MDELite Constraint Programs
The following database has an m-n association between tables student and course. Association normalization creates a third table takes that pairs the identifier of each student with the identifier of each course that student takes.
dbase(sc,[course,student,takes]).
table(course,[cid,"name"]).
table(student,[sid,"name"]).
table(takes,[tid,cid,sid]).
There are many unique structural constraints to be verified in this database:
- No two students have the same name.
- Every takes tuple has a non-null student ID and a non-null course ID.
- Every takes tuple requires its student ID to correspond to a tuple in the student table; same for course ID.
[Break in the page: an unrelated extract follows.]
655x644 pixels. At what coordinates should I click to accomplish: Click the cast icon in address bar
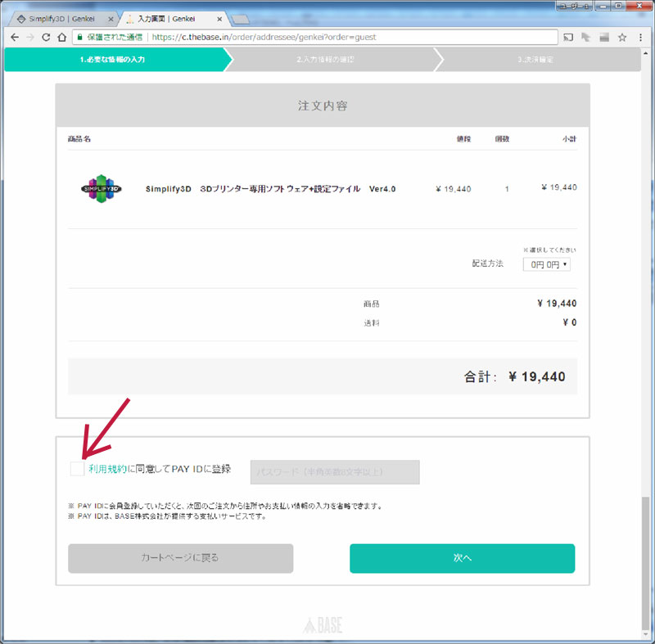[x=567, y=37]
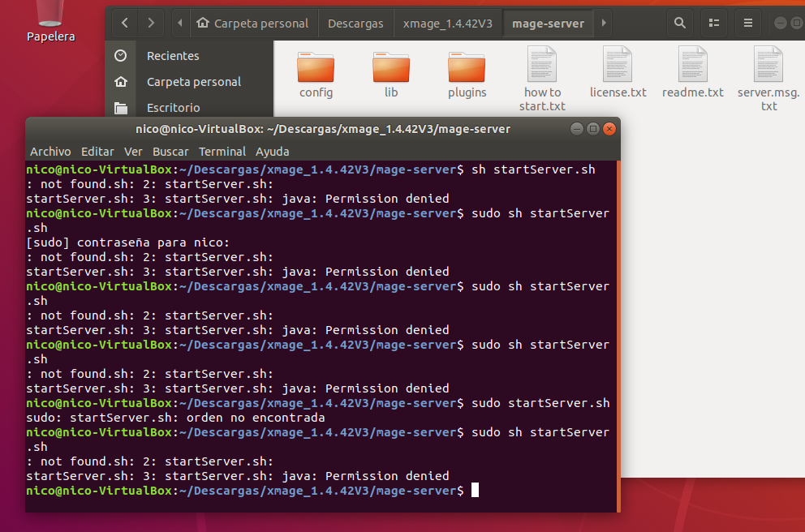Toggle list/grid view in Files toolbar
This screenshot has width=805, height=532.
[713, 23]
- No takes (cid,sid) pairs are duplicated.
But also some that are application-specific:
- The compilers and database courses must have a minimum enrollment of 2 students.
- Every student should take one course.
The examples in this document illustrate how each of these constraints can be evaluated.
Remember, Java Streams are stateless, so one has to create an operation that updates a stateful object which retains the list of errors that have been encountered. This is an ErrorReport object, whose usage is:
ErrorReport er = new ErrorReport();
... er.add("this is error1");
... er.add("this is error2");
er.printReportEH(System.out); // throw exception if errors are reported
Table of Contents
- Writing an MDELite Constraint Program
- Checking Unique Tuple IDs
- Checking Field Value Uniqueness Constraints
- Checking Non-Null Fields
- Checking Existence Constraints
- No Field-value Combinations are Duplicate
- Multi-Table Constraints
- Multi-Table Constraints -- Joins
1: Writing an MDELite Constraint Program
All MDELite constraint-checking programs has the following preamble and structure:
import PrologDB.*;
public class DocConstraintExamplesTest {
public static void main(String... args) {
// Step 1: standard command-line processing
MDLUtilities.Marquee4Conform mark = new MDLUtilities.Marquee4Conform(DocConstraintExamplesTest.class, ".sc.pl", args);
String inputFileName = mark.getInputFileName();
String AppName = mark.getAppName();
// Step 2: open database to be validated + get needed tables
DB db = DB.read(inputFileName);
Table course = db.getTableEH("course");
Table student = db.getTableEH("student");
Table takes = db.getTableEH("takes");
ErrorReport er = new ErrorReport();
// Step 3: now perform database checks
//...
// Step 4: finish by reporting collected errors
er.printEH(System.out);
}
Step 1 reads the command-line arguments. The Marquee4Conform does the work with the following arguments
- the Java class object, which is in this case DocConstraintExamplesTest.class.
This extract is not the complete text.